---- Data shown

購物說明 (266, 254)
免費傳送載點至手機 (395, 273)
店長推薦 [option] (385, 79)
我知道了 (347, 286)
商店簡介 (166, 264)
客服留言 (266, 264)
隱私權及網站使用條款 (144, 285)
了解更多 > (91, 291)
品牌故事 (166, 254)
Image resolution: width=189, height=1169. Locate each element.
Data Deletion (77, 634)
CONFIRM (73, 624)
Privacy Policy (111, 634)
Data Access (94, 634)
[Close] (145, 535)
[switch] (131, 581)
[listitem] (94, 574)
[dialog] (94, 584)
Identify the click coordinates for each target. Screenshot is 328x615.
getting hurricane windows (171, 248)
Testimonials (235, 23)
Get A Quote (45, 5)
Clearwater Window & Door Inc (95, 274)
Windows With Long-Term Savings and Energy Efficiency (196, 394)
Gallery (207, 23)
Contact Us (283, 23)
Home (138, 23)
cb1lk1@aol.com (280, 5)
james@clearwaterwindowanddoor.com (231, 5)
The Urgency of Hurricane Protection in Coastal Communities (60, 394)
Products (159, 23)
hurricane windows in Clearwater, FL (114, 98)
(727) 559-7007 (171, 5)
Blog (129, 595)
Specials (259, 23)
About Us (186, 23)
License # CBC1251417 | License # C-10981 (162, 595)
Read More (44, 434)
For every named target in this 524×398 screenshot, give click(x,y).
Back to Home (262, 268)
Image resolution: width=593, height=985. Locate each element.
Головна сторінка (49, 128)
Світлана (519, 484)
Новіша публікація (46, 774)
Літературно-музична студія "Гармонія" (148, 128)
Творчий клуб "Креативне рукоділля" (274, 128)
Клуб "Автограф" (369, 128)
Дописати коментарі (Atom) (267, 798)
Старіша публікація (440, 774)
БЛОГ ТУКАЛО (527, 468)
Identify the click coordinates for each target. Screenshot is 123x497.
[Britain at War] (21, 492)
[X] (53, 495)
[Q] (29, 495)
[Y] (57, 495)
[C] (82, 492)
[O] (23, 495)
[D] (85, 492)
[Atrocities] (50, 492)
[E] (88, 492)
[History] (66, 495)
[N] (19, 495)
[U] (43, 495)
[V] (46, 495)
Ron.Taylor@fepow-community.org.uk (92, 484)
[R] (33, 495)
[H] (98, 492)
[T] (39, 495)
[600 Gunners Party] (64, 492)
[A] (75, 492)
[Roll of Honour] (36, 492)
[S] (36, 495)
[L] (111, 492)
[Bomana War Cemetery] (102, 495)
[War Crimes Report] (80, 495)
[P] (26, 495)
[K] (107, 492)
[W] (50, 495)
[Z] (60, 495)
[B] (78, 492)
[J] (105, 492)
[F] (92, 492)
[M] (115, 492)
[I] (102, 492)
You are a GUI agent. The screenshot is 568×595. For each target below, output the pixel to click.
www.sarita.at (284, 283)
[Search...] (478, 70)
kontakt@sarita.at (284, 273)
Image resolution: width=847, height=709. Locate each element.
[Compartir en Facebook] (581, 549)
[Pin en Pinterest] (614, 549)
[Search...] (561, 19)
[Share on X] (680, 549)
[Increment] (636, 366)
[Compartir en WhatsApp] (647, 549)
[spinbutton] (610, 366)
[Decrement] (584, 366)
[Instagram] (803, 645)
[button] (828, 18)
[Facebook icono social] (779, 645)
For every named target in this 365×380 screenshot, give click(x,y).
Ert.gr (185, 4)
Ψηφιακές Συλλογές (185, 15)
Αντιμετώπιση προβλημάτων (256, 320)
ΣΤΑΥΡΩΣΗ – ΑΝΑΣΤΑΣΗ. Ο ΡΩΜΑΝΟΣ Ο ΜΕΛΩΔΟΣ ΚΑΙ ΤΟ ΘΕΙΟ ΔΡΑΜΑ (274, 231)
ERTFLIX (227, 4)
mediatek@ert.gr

--------

What is needed >>
Show each line of the records that contains the word "публікація", copied in full.

Reply to the exercise >>
Новіша публікація (46, 774)
Старіша публікація (440, 774)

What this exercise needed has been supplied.